» **TASK TO CARRY OUT**
For this exercise, reproduce only the lines from the one holding "You are a GUI" through the final line of the data below, exactly, and omit pictures.

[Pixel coordinate grounding data]
════════

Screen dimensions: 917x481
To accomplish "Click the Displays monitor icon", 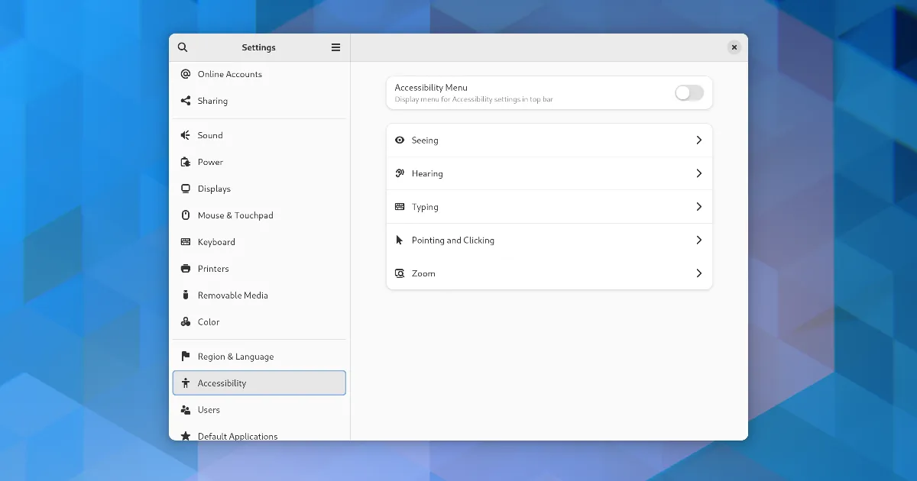I will pos(185,189).
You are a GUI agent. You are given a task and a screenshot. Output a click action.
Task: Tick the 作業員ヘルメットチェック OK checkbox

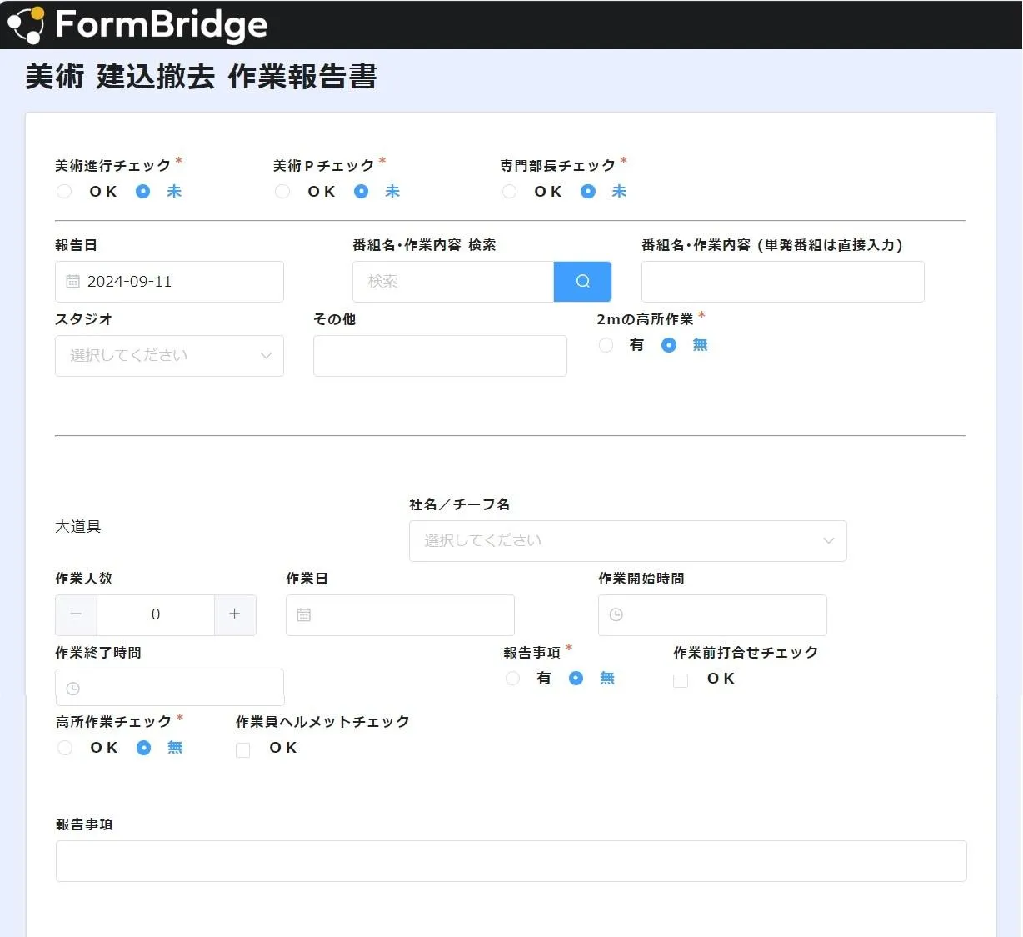click(x=243, y=749)
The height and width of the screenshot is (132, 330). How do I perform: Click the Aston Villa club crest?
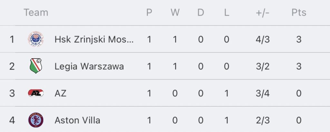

════════

» **SOLUTION**
You are a GUI agent. You are given a task and a screenshot. Output a click action.
Task: Tick the 作業員ヘルメットチェック OK checkbox

click(x=243, y=749)
The height and width of the screenshot is (132, 330). How do I perform: Click the Aston Villa club crest?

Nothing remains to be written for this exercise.